A European Cup win in the Americas?

Published:Sunday | July 13, 2014 | 12:00 AM

History will be made if Germany win today's World Cup final. Captained by Phillip Lahm, the Germans would be the first European team to win when the Cup has been staged in the Americas. It won't be easy, but the indicators are pointing to a win for Germany.

Thanks to the schedule, German captain Phillip Lahm and his team had their feet up as they watched Argentina struggle to overcome a stubborn Dutch team in the second World Cup semi-final on Wednesday. That tussle was a 0-0 stalemate after 120 minutes. The Argentines won the resulting penalty shoot out.

A day earlier in the first semi, the Germans strolled to a 7-1 domination of Brazil.

Given the role the hot Brazilian weather has played in this World Cup, the Germans have drawn the lucky card. In seven previous World Cups played in the Americas, South American teams have won. Among those are two wins by Argentina, one at home in 1978 against Holland and the other in Mexico in 1986.

So the extra day of rest is a bonus. Ironically, the 1986 Argentine triumph came at the expense of West Germany.

Lahm's men have one more plus. With an average age of 26.3 years old, the German squad is 2.6 years younger than the Argentines. That might counterbalance the advantage South American teams always have when the World Cup comes to their continent.

Brilliant display

Argentina are not helpless. Their captain Lionel Messi was quiet against Holland, but has already scored five times and laid on the goal scored by Angel Di Maria against Belgium in the quarter-final. An apparent reluctance to dribble might disappear in the biggest match of his career.

A brilliant display would add a crown jewel to his reputation as one of the game's greatest player. So far, he has probed, delighted with super set pieces and passes and drawn defenders away from others. With Manchester City hit man Sergio Aguero back, and Gonzalo Higuain always working, the German defence will have more to think about than Messi.

The Argentine defence will have its work cut out too. Thanks to mainly Miroslav Klose, Thomas Müller and Toni Kroos, the Germans are scoring almost three goals a game. Subtract the seven they piled against Brazil, and the goals per game number is two.

Argentina have scored eight goals in six games.

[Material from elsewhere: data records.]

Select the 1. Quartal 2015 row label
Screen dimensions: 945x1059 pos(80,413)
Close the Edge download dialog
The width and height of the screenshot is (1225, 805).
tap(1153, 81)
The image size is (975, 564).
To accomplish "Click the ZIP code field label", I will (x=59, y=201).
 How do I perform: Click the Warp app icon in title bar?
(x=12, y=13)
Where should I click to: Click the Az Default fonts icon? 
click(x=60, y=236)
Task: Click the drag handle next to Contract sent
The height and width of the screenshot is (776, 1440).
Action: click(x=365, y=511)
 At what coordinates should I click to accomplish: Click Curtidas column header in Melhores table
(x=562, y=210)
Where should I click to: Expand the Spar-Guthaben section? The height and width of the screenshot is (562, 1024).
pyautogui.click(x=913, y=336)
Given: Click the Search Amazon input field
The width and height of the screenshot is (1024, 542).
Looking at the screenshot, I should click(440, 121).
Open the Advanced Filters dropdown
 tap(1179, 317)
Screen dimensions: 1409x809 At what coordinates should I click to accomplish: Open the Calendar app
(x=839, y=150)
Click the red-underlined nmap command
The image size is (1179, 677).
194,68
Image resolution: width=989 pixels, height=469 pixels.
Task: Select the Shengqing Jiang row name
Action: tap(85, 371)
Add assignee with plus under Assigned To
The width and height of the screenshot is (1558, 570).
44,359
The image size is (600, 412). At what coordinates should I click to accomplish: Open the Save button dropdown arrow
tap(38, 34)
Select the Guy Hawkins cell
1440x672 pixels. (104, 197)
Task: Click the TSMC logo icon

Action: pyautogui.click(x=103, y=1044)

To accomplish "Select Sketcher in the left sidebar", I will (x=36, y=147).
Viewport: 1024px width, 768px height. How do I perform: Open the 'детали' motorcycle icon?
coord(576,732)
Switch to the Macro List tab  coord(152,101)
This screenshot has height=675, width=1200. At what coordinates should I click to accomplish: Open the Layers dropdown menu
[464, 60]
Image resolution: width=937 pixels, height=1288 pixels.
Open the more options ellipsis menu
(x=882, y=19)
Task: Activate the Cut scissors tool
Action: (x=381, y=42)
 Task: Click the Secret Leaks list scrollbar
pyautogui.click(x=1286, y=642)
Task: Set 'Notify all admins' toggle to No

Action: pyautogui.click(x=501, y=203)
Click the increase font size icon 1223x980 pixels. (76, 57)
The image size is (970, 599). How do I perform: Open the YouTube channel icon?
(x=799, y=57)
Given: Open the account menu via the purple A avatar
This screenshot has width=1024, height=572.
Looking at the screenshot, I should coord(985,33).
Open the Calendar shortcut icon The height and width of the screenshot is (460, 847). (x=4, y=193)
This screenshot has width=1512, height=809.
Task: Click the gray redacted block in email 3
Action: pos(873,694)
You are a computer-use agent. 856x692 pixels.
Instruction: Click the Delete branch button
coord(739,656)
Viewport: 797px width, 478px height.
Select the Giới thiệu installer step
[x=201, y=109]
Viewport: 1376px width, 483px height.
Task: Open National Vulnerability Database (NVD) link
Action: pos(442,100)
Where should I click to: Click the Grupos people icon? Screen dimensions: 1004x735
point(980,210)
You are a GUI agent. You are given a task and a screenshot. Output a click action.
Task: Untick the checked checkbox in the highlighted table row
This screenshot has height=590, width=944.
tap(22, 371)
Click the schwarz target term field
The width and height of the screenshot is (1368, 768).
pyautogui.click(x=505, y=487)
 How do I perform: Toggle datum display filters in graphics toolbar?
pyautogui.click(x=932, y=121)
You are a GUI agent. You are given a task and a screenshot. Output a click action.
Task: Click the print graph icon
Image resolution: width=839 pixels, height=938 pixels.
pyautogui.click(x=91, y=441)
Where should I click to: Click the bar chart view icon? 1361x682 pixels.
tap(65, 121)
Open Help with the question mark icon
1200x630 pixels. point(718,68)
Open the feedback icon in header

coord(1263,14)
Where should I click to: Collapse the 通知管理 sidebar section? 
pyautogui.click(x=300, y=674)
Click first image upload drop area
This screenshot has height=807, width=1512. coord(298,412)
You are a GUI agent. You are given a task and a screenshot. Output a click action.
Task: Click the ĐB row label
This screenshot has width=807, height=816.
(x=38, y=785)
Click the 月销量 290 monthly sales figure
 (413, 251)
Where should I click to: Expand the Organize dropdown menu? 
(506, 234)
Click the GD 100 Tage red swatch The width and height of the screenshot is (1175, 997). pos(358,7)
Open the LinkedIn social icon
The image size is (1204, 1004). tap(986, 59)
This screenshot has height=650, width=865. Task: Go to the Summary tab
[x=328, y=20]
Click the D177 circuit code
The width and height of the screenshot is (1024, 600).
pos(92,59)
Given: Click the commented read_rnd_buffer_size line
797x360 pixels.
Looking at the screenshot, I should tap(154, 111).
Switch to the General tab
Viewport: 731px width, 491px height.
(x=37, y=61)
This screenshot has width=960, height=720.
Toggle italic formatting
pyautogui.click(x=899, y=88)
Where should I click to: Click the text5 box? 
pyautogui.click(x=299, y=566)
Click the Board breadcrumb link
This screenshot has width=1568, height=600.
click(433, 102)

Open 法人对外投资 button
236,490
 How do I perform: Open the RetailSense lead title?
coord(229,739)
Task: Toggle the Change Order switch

The numbers seem to add up to a historic German victory, but a moment of Messi magic could change everything. If he plays the way that only he can, Argentina could still win. In the process, Messi would earn the final jewel in the crown of greatness.

Hubert Lawrence has correctly predicted the results of 45 of the 62 World Cup played so far, including all 14 in the knockout round.